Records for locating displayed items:
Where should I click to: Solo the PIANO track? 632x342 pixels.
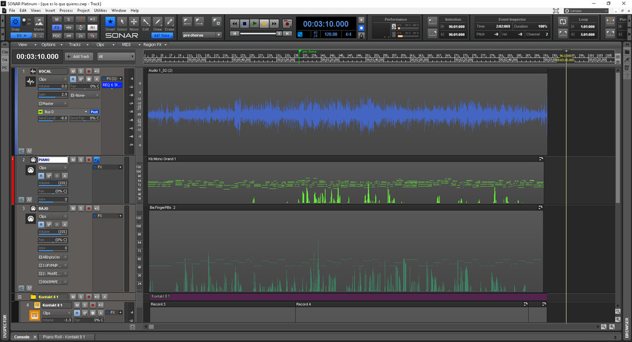tap(81, 160)
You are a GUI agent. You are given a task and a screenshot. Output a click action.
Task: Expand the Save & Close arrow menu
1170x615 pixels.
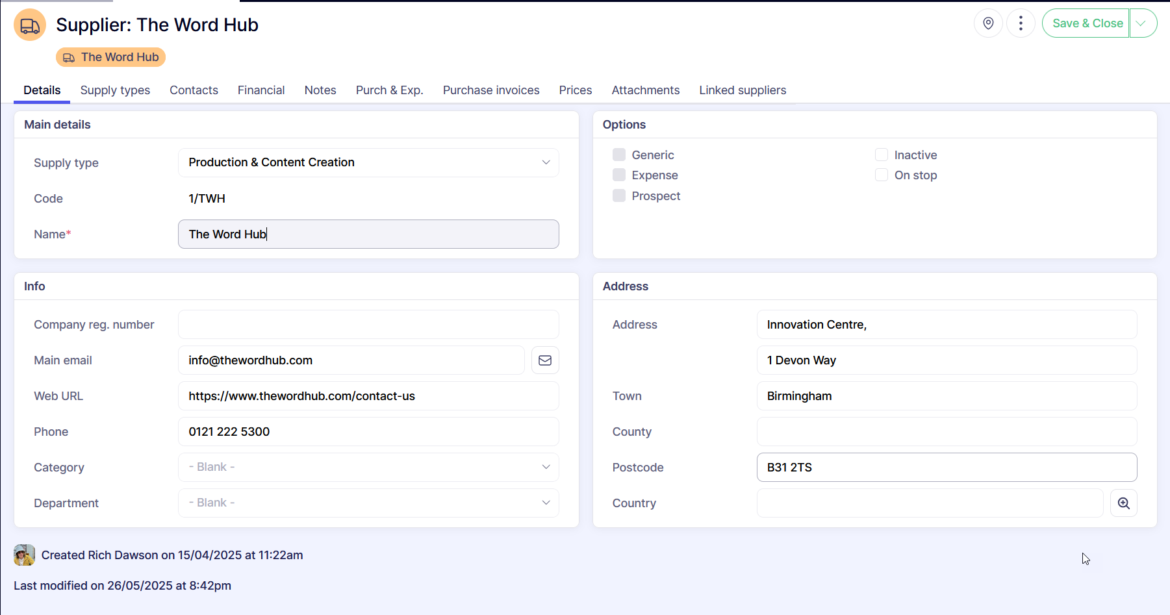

Stated task
Format the lines above as a numbered list, skipping any blank lines. Leave out the pictures.

Answer to the exercise
1. Where should I click to: Solo the PIANO track? 632x342 pixels.
2. tap(81, 160)
3. You are a GUI agent. You are given a task and a screenshot. Output a click action.
4. Task: Expand the Save & Close arrow menu
5. 1170x615 pixels.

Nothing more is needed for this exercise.